How can I check to see if I have seepage? would I see it on the outside of the head/block?
Would a compression test on all the cylinders proove this also? or would I see the result of this on the plugs too if I pull them?
Thanks for all the help on this... I won't panic - yet :-)
compression test generally is not helpful in deciding if there is a head gasket leak or cracked head
a leak down test is more definitive....look for air bubbles in coolant at radiator fill hole and listen for air leaks into exhaust ports
you're right, engine computer in cold start cold run mode has everything set to extra rich condition....like an old choke system on 3/4 choke
check and compare the spark plugs...will show white powder residue from silicates and other chemicals in antifreeze....also causes missfire in leaking cylinder....plug may be black from misfire
head gasket/cracked head coolant leak will usually cause more performance poor run issues hot than cold startup
4.0L Ford OHV early pre '95 heads usually crack between the intake/exhaust valves....they also have head gasket issues....Ford came out with an improved head gasket in later years....torque to yield stretch head bolts, one time use, always use new
Ford changed from OBDI engine management computer system to OBDII in late '95 model year Aero's....only sensor count difference was the addition of an after cat. converter O2 sensor to monitor performance of fuel mix control front O2 sensor
Ford had to go to an EGR valve system in later 4.0L setups to make the EPA and Calif smog haters happy
what happens now, is the same thing, but instead of taking until it's warmed up to run smooth, say 2-3 minutes, it only takes about 10-20 seconds... but it still happens, just gets to good idle a lot sooner, but the inital rough idle is still there... no where near like it was as far as time it takes to get right, but it's still something that seems wrong. I could live with it the way it is now, but it's just one of those "bug me" things.

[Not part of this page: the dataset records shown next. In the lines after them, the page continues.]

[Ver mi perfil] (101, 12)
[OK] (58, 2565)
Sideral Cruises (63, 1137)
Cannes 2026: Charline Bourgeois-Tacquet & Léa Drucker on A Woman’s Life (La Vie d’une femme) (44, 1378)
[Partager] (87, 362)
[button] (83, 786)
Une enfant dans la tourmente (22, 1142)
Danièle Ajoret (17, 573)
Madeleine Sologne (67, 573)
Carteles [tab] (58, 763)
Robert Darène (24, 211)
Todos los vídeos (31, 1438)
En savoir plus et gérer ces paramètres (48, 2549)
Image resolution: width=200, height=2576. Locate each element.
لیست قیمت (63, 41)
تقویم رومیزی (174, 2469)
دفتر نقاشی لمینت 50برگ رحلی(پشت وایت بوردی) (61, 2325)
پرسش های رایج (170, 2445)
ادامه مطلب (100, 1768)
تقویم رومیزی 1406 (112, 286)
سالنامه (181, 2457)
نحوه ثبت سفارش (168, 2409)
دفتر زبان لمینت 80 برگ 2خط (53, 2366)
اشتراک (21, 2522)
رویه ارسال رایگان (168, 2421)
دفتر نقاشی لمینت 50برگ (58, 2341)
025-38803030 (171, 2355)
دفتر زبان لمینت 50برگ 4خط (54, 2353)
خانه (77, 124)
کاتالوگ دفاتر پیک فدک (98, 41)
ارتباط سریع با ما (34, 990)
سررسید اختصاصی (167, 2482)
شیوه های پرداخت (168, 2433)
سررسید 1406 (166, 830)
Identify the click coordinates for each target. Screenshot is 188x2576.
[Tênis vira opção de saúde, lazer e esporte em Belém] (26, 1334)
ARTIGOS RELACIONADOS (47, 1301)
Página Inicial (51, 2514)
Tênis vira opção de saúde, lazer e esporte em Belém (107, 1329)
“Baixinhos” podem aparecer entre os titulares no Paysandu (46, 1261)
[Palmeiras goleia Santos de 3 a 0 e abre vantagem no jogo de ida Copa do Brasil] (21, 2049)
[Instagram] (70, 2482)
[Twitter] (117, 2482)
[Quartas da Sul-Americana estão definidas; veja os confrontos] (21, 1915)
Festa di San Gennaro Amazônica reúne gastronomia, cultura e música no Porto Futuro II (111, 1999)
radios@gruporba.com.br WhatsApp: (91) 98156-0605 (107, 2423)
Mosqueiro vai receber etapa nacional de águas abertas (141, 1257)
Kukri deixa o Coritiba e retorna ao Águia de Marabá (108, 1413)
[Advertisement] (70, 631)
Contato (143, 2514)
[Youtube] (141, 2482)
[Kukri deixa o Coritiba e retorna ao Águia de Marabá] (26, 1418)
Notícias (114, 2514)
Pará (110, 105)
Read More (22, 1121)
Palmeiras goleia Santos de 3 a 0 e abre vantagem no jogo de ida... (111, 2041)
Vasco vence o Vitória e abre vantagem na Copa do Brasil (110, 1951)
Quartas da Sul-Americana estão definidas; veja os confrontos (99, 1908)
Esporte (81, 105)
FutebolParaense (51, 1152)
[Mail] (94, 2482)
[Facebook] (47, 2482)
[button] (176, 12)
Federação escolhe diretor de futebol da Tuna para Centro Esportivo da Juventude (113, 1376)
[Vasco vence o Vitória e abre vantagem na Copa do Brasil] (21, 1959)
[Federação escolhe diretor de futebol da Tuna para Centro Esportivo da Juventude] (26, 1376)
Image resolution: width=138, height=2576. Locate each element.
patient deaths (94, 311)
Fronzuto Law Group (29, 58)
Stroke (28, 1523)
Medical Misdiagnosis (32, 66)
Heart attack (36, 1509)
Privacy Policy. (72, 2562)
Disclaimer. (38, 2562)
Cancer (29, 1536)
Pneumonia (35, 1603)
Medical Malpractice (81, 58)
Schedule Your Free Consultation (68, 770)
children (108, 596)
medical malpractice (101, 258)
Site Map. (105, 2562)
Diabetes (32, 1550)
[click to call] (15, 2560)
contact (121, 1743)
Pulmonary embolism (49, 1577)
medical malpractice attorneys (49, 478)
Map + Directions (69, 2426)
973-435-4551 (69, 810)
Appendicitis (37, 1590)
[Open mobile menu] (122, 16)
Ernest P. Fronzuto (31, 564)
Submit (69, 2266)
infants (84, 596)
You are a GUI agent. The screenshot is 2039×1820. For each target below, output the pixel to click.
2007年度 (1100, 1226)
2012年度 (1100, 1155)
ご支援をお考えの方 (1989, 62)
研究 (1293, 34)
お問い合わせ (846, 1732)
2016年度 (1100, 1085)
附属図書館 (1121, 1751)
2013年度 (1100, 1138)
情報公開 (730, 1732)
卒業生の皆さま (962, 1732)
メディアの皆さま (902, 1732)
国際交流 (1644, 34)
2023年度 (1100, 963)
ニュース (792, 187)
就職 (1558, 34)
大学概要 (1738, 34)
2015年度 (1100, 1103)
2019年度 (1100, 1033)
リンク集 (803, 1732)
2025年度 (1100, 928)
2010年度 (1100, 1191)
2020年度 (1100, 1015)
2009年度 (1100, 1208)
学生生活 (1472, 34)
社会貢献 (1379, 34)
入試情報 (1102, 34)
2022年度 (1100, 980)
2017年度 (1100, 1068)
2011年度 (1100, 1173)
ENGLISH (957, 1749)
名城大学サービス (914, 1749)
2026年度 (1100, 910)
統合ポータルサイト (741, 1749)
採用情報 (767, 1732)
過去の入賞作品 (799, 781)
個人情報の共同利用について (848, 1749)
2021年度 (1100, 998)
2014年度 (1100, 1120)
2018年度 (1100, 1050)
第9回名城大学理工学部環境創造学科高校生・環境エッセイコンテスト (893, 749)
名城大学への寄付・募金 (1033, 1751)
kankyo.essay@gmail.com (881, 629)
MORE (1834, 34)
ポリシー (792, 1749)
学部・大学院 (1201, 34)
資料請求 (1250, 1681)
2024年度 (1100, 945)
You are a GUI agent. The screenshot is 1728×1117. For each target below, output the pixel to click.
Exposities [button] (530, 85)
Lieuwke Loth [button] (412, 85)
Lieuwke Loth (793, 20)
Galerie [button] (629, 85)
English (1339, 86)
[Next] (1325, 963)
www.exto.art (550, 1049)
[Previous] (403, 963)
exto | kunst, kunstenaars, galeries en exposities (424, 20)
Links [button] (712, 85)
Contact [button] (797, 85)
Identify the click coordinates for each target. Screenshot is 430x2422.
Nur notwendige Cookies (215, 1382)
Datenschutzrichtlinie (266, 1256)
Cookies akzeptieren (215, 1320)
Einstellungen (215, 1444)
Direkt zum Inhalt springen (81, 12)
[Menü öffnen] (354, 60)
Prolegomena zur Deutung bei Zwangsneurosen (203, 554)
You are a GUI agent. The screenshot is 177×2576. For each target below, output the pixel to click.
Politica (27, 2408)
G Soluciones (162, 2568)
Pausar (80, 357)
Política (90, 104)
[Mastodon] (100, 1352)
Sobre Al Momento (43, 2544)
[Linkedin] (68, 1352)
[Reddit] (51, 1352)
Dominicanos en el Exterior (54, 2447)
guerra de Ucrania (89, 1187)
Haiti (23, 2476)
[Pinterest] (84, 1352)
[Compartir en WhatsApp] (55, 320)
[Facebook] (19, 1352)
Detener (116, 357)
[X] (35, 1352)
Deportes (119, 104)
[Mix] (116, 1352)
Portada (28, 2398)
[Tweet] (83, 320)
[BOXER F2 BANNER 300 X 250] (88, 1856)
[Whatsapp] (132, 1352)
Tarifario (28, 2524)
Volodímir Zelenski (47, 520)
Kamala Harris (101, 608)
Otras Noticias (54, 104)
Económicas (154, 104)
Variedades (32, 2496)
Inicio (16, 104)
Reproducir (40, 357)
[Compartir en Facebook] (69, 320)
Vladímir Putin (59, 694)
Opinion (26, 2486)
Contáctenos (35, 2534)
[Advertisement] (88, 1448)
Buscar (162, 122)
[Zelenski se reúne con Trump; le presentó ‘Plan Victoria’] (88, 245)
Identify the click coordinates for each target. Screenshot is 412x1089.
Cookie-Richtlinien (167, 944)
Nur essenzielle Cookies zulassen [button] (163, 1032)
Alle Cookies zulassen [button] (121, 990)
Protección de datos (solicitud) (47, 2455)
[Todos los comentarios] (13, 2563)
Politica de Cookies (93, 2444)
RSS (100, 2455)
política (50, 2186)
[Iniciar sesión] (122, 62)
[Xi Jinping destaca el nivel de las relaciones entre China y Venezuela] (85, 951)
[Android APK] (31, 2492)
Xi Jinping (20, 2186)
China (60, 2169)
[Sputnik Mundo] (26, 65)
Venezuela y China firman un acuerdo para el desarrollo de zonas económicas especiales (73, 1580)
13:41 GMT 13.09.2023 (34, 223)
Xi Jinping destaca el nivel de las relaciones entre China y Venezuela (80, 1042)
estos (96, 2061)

If you start the truck, put it into R, pull out of the parking space, and then put it into drive, by the time it takes to do that, it idles fine. usually, just giving it some gas cures it right away.
there are no more codes now, no more p0401 anyways...
before I got the P0401, I got a P1442, which is an evac code - the other day, my OBDII reader shows 0 codes, but is still showing a yellow ? mark for the evac system, which still flashes... Maybe this system takes a while and a few drive cycles before it knows if it's ok?
I replaced the Gas Cap - as most have said.
Could a componet of the evac system be causing the rough idle at all? or is that impossible? how do I diagnose this system?
Also, for "96" Do you know exactly when Ford switched to a better head design? be nice to know that my 96 Sport has the better heads in it's 4.0L
Also, I get no bubbles when looking at the overflow while it's idling, etc - I guess the only way to really look at this, is to pull the plugs to know for sure, but now that the EGR stuff made a big difference, I don't think it was a cracked head.